Lyle Ritz has logged over 5,000 sessions on the bass as a studio musician. But for his latest project, he wanted to figure out a way to make music on a computer.
So Ritz bought an Apple laptop and a software program called GarageBand, designed for making home recordings. Six months later, he completed work on a new solo album.
"Hardly anybody knew how to operate GarageBand, how to deal with it," Ritz says. "So I had to fool with it a couple of months."
On No Frills, however, Ritz entered the bass line into the computer using a synthesizer. That's because the album features Lyle Ritz's other musical passion: the jazz ukulele.
Ritz is known as the "father of jazz ukulele" for merging the genre with the four-stringed instrument, and his credits on bass include multiple pop hit singles. However, it was in college, while he was working at a Los Angeles music store, when Ritz first picked up either instrument.
"This was in the 50s, when Arthur Godfrey, the entertainer, who liked to play the [ukulele], popularized the instrument, and so many people just had to have ukes," Ritz says. "And one day I picked it up, somebody wanted to see this beautiful, nice, big tenor uke, and I picked it up and played a few chords on it, and I was gone."
After a stint with a U.S. Army Band during the Korean War—in which Ritz played tuba—he dropped by the music store and played a few tunes on the ukulele for his former boss. Ritz didn't know that jazz guitarist Barney Kessel, the West Coast representative for Verve Records, was present.
"I just about fell through the floor," Ritz says. "I couldn't believe that I had actually played before this man."
Kessel offered Ritz a record deal, and in 1957—50 years ago—Ritz recorded an LP called How About Uke?, the first album for jazz ukulele.
How About Uke and its follow-up 50th State Jazz generated little interest, however, and Ritz soon abandoned the ukulele for the bass. It was at that point when Ritz joined the "Wrecking Crew," the legendary group of studio musicians who played on many of the pop hits which came out of the Los Angeles area from the mid 1960s to the early 80s. Later, Ritz also played on film scores.
While Lyle Ritz's bass was heard by millions, his jazz records for Verve were being studied by a generation of musicians in Hawaii, home of the ukulele.
Roy Sakuma is Hawaii's foremost teacher of the instrument. "All of a sudden here comes Lyle with all these fantastic chord harmonies that just took music to a whole new level on the ukulele," Sakuma says.
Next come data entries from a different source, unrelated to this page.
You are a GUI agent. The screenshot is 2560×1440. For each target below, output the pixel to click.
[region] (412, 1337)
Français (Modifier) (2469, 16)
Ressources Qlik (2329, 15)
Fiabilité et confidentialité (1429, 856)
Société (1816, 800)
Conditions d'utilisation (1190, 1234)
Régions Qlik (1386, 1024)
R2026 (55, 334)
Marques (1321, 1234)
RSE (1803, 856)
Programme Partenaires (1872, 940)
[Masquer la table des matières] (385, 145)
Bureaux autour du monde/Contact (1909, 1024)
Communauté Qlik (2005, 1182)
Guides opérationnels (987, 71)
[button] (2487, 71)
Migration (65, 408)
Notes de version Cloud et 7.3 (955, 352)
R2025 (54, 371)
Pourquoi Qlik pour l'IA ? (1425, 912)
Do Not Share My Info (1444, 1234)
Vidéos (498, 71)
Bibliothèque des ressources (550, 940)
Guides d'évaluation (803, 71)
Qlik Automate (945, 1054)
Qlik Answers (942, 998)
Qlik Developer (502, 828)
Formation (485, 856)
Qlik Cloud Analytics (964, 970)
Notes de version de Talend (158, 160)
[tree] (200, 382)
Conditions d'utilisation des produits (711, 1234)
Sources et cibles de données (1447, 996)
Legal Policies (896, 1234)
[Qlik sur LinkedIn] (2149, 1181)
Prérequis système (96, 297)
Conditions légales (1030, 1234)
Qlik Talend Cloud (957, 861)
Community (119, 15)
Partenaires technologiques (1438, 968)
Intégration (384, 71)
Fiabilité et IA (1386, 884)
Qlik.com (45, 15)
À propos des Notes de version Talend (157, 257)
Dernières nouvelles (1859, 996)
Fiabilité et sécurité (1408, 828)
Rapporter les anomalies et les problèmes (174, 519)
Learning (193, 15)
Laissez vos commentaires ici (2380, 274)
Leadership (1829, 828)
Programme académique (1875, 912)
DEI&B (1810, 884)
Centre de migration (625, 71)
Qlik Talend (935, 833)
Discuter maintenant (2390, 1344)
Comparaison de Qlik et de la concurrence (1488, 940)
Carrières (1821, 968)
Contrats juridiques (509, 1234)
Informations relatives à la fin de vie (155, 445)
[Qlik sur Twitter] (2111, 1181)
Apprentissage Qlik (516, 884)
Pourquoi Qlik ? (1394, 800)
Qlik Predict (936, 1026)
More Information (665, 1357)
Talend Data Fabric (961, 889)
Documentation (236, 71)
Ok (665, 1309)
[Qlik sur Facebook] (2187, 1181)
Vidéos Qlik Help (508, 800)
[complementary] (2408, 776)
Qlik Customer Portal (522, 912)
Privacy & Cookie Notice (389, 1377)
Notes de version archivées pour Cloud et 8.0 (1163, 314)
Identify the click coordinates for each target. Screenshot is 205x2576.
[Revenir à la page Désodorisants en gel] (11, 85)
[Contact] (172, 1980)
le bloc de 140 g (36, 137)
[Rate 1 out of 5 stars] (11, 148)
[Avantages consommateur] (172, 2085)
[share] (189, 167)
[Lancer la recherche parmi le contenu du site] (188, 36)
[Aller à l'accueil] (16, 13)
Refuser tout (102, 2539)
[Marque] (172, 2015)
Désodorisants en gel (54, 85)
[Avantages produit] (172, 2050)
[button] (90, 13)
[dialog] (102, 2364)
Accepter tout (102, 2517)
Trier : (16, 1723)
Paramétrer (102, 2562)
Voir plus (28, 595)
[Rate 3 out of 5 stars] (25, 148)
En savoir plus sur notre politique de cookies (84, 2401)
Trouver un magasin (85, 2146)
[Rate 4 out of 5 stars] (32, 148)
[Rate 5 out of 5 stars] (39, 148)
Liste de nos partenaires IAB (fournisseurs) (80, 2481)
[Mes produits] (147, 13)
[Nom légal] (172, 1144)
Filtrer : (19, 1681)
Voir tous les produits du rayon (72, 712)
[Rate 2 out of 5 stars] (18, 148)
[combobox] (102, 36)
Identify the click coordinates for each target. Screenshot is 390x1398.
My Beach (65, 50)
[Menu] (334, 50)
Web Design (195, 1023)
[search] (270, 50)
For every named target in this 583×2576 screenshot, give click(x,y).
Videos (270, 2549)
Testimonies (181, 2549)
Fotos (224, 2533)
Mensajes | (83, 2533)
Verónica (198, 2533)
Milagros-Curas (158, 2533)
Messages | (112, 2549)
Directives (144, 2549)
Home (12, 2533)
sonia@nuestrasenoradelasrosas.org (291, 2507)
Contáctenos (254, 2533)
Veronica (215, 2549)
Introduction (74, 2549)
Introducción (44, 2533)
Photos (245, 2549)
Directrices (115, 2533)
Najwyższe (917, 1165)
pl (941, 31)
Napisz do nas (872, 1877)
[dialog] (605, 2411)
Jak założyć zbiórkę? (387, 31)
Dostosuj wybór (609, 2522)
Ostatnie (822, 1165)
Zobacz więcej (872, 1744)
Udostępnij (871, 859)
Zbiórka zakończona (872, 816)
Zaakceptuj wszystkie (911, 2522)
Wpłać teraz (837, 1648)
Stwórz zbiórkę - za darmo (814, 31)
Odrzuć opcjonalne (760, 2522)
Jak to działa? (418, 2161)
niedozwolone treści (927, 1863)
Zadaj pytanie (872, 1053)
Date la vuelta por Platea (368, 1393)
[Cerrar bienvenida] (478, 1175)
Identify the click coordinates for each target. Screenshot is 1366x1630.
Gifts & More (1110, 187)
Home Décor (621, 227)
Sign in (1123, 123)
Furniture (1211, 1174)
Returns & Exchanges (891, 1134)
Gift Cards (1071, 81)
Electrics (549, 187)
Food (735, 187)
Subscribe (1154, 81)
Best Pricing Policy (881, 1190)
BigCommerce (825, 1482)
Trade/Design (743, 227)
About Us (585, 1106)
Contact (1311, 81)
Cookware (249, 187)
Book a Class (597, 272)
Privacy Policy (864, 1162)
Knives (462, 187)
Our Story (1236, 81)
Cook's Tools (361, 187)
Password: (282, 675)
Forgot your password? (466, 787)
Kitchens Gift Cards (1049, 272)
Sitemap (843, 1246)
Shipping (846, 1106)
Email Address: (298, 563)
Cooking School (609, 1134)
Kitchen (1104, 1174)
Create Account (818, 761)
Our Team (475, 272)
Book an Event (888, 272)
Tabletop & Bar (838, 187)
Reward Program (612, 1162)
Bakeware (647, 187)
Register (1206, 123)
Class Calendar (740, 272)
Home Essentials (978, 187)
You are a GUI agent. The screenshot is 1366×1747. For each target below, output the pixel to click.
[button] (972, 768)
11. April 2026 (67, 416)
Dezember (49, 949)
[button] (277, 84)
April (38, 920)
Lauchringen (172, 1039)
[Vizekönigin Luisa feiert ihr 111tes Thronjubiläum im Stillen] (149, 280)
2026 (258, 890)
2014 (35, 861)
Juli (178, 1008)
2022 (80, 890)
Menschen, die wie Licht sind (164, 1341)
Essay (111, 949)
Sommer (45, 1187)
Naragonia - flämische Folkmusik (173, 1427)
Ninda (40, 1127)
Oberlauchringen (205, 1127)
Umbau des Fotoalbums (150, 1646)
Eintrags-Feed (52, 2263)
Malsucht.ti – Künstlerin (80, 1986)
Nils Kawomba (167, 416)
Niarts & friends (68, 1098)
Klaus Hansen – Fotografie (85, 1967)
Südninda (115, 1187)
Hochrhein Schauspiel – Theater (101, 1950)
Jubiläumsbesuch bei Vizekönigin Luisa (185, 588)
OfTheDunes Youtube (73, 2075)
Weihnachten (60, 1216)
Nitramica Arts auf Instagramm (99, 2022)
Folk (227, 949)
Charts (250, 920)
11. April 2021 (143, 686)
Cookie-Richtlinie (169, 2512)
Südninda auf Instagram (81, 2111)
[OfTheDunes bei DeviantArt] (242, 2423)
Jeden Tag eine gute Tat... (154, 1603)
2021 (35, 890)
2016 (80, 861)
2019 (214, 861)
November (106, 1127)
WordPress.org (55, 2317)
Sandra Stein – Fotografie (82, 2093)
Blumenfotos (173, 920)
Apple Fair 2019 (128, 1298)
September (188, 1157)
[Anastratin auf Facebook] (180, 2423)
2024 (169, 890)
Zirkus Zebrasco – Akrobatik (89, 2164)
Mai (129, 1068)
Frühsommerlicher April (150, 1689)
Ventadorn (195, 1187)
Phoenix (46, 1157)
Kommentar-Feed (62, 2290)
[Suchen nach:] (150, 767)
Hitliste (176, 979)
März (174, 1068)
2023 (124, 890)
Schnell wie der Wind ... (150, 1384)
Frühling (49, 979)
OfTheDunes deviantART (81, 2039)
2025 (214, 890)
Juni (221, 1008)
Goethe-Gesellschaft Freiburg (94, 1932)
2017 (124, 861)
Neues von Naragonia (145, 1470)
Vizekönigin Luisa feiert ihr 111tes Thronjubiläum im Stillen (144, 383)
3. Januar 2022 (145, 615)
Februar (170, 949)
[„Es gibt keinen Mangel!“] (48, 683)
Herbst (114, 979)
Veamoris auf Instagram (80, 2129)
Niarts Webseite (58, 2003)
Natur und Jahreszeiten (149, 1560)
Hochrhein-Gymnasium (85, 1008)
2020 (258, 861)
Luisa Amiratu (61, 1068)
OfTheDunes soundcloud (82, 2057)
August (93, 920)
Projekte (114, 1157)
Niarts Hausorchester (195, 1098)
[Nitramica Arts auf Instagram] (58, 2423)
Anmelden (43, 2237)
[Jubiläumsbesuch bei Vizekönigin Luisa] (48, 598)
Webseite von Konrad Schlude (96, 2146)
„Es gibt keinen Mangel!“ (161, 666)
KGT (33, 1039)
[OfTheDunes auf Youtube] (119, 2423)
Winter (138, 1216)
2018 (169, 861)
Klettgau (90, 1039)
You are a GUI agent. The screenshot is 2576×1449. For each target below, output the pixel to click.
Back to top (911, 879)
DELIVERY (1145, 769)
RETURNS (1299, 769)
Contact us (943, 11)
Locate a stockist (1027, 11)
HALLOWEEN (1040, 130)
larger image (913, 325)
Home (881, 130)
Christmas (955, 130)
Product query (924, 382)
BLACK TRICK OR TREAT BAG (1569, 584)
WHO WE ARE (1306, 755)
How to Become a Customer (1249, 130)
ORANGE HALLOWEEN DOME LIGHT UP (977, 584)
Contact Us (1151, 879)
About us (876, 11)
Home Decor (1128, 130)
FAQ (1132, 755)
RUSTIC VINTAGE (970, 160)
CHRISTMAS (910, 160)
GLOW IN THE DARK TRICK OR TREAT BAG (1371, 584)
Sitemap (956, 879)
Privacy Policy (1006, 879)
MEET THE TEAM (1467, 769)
Sakuma tracked Ritz down in 1984, inviting him to headline his annual ukulele festival in Hawaii. Ritz ended up moving to the islands for some time.
Ritz currently lives in Portland, Ore., where he continues to experiment with music and new recording technology. He says he's always fooling with his ukulele—after all, he did teach himself to play the instrument.
"I'm a firm believer and exponent of the art of noodling," Ritz says. "You don't necessarily have to have a goal in mind, you don't have to have a specific phrase or song that you're working on, but you just fool with it and things happen. And I call the result the fruit of the noodle."